INFO: Running k3s server --cluster-init --cluster-reset
2023/02/02 20:35:24 [INFO] Listening on /tmp/log.sock
2023/02/02 20:35:24 [INFO] Rancher version f7024783a (f7024783a) is starting
2023/02/02 20:35:24 [INFO] Rancher arguments {ACMEDomains:[] AddLocal:true Embedded:false BindHost: HTTPListenPort:80 HTTPSListenPort:443 K8sMode:auto Debug:false Trace:false NoCACerts:false AuditLogPath:/var/log/auditlog/rancher-api-audit.log AuditLogMaxage:10 AuditLogMaxsize:100 AuditLogMaxbackup:10 AuditLevel:0 Features: ClusterRegistry:}
2023/02/02 20:35:24 [INFO] Waiting for server to become available: Get "https://127.0.0.1:6444/version?timeout=15m0s": dial tcp 127.0.0.1:6444: connect: connection refused
2023/02/02 20:35:26 [INFO] Waiting for server to become available: Get "https://127.0.0.1:6444/version?timeout=15m0s": dial tcp 127.0.0.1:6444: connect: connection refused
2023/02/02 20:35:28 [INFO] Waiting for server to become available: Get "https://127.0.0.1:6444/version?timeout=15m0s": dial tcp 127.0.0.1:6444: connect: connection refused
2023/02/02 20:35:30 [INFO] Waiting for server to become available: Get "https://127.0.0.1:6444/version?timeout=15m0s": dial tcp 127.0.0.1:6444: connect: connection refused
2023/02/02 20:35:32 [INFO] Waiting for server to become available: Get "https://127.0.0.1:6444/version?timeout=15m0s": dial tcp 127.0.0.1:6444: connect: connection refused
2023/02/02 20:35:34 [INFO] Waiting for server to become available: Get "https://127.0.0.1:6444/version?timeout=15m0s": dial tcp 127.0.0.1:6444: connect: connection refused
2023/02/02 20:35:36 [INFO] Waiting for server to become available: Get "https://127.0.0.1:6444/version?timeout=15m0s": dial tcp 127.0.0.1:6444: connect: connection refused
2023/02/02 20:35:38 [INFO] Waiting for server to become available: Get "https://127.0.0.1:6444/version?timeout=15m0s": dial tcp 127.0.0.1:6444: connect: connection refused
2023/02/02 20:35:55 [INFO] Running in single server mode, will not peer connections
2023/02/02 20:35:55 [INFO] Applying CRD features.management.cattle.io
2023/02/02 20:36:14 [INFO] Applying CRD navlinks.ui.cattle.io
2023/02/02 20:36:14 [INFO] Applying CRD clusters.management.cattle.io
2023/02/02 20:36:14 [INFO] Applying CRD apiservices.management.cattle.io
2023/02/02 20:36:14 [INFO] Applying CRD clusterregistrationtokens.management.cattle.io
2023/02/02 20:36:14 [INFO] Applying CRD settings.management.cattle.io
2023/02/02 20:36:14 [INFO] Applying CRD preferences.management.cattle.io
2023/02/02 20:36:15 [INFO] Applying CRD features.management.cattle.io
2023/02/02 20:36:15 [INFO] Applying CRD clusterrepos.catalog.cattle.io
2023/02/02 20:36:15 [INFO] Applying CRD operations.catalog.cattle.io
2023/02/02 20:36:15 [INFO] Applying CRD apps.catalog.cattle.io
2023/02/02 20:36:15 [INFO] Applying CRD fleetworkspaces.management.cattle.io
2023/02/02 20:36:15 [INFO] Applying CRD managedcharts.management.cattle.io
2023/02/02 20:36:15 [INFO] Applying CRD clusters.provisioning.cattle.io
2023/02/02 20:36:15 [INFO] Applying CRD clusters.provisioning.cattle.io
[....]

So Everything OK with 2.6, the Container “survives” a reboot… so IMHO there is some sort of bug in rancher 2.7 Docker Image, isn’t it?
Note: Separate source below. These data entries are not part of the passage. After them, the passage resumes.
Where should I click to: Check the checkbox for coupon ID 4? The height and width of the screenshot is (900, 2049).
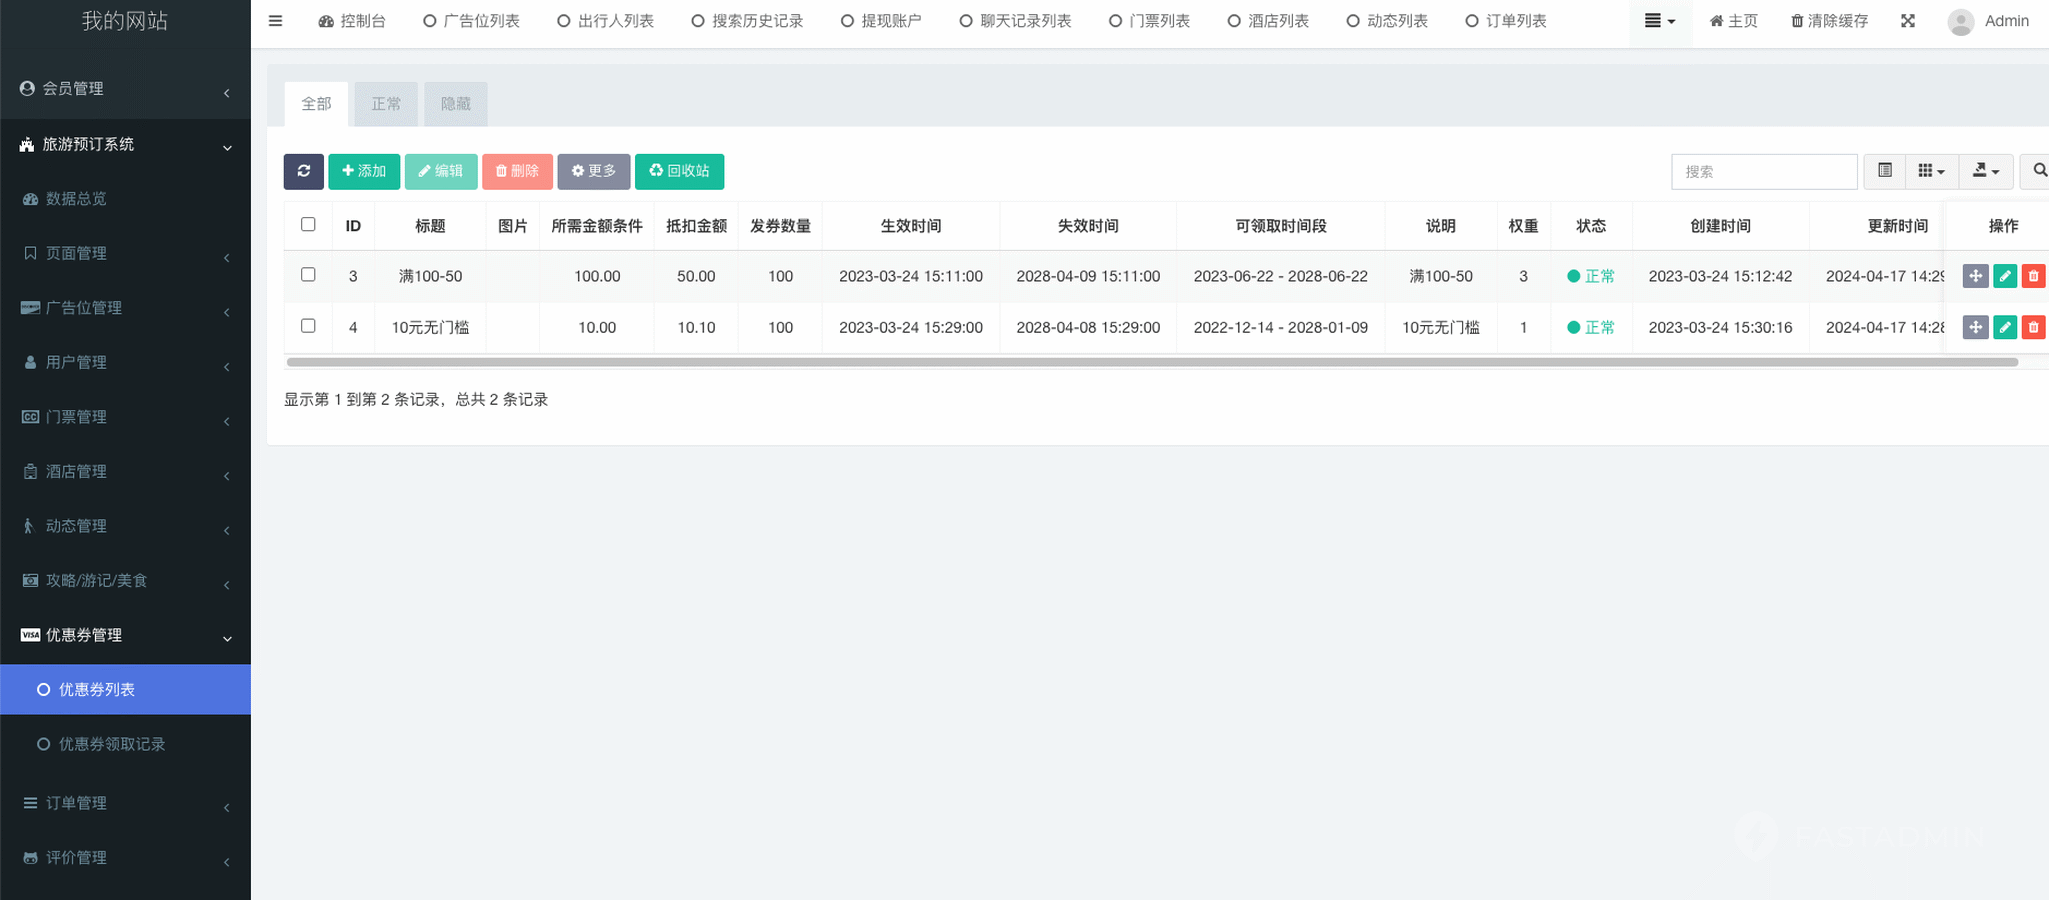[x=308, y=326]
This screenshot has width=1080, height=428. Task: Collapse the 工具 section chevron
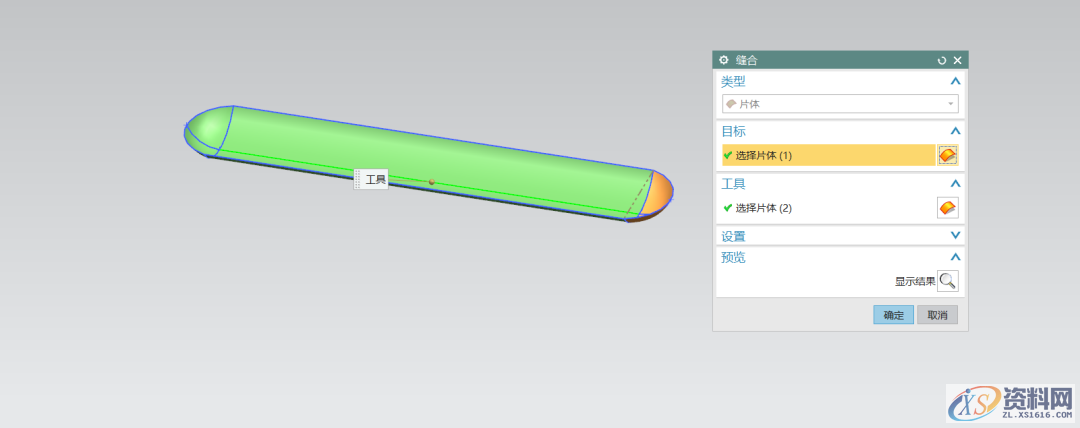point(955,184)
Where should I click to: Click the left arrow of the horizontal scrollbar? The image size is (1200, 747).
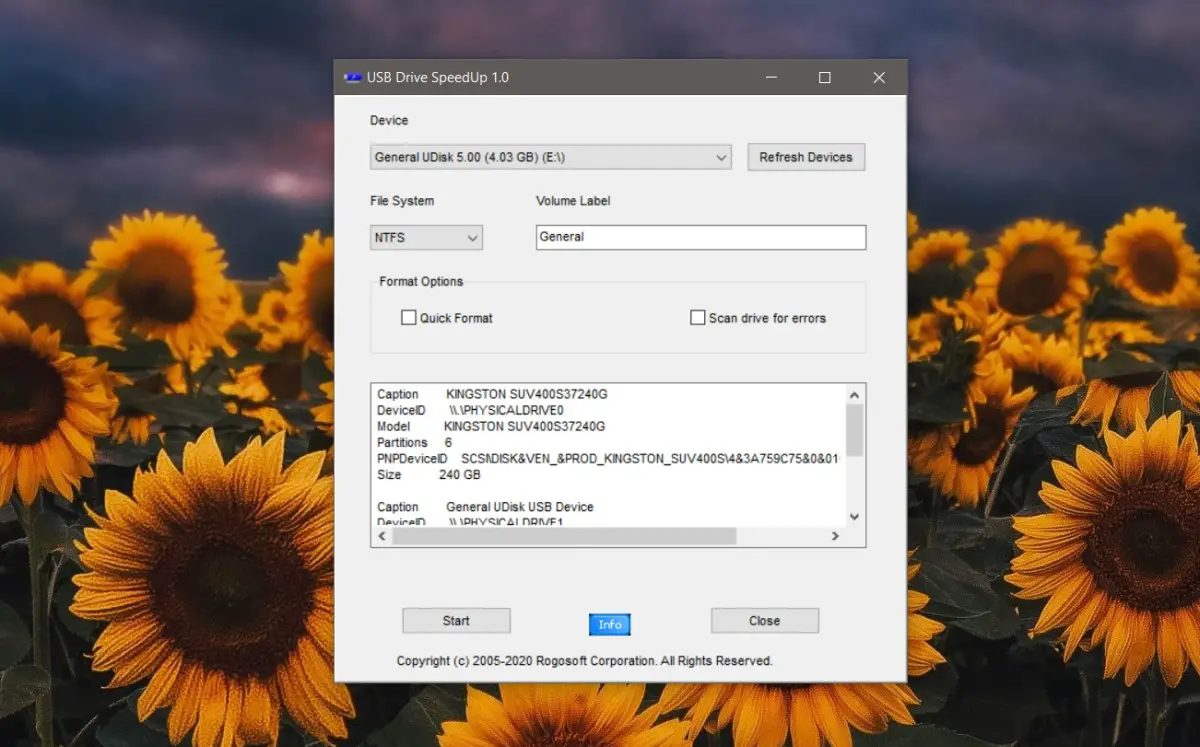click(381, 537)
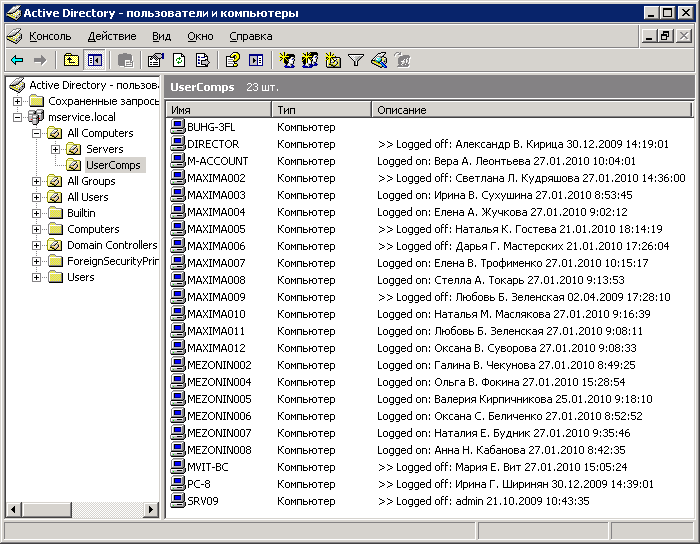Click the Create new user icon
Screen dimensions: 700x544
287,61
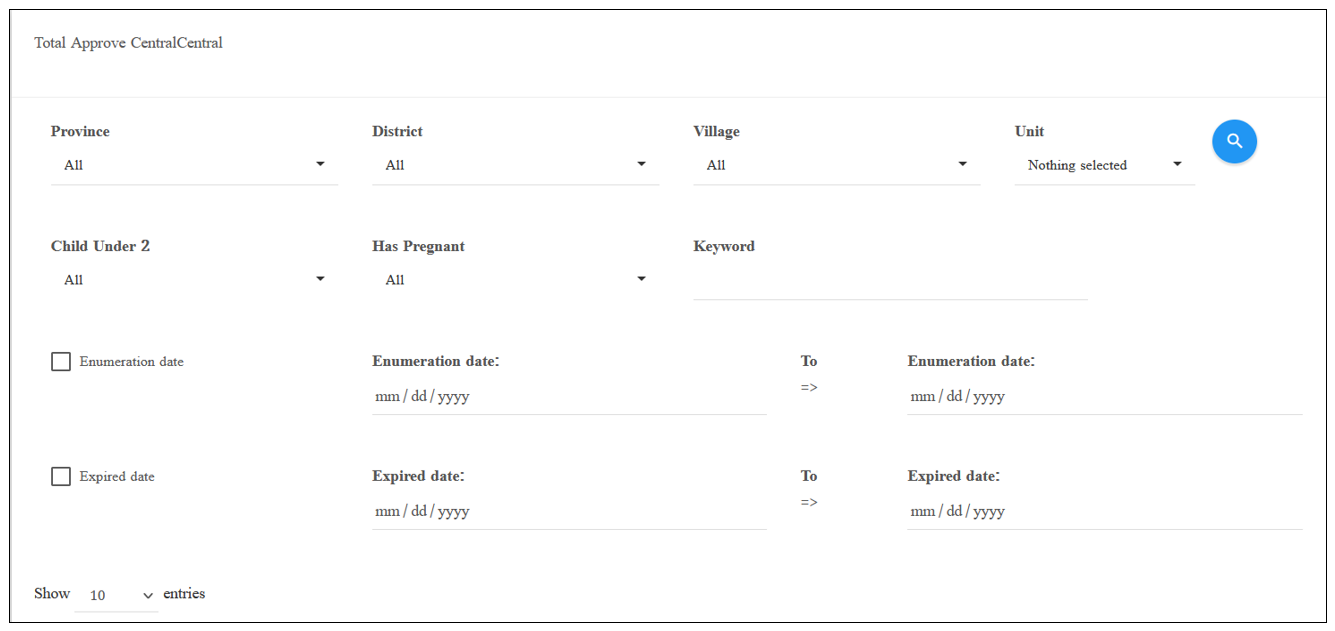This screenshot has height=631, width=1335.
Task: Click the blue search magnifier button
Action: coord(1234,141)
You need to persist tghe ca-certifactes as well with 2.7, so add:

-v ...ca-certificates:/var/lib/ca-certificates 

to your docker invocation.

@bpedersen2
Thx for your reply… after this I again made an identical test with exact the same procedure described above… and now everything works just fine, I’m not able to reproduce this behaviour any more.
Even without using an external volume for ca-certificates the container survives a server reboot. I can stop/start the container, remove the container and run a complete new one… in all cases it simply works… perhaps a newer image nowadays? (Image Tag “:2.7-head” definitely pulled the latest one from docker hub)

For production usage you probably want 2.7.1 ( that is latest stable release), -head is a rc for 2.7.2 ( always check github releases…)

Absolutely… Tests with v2.7.1. also where successful, so I will use this one for production use.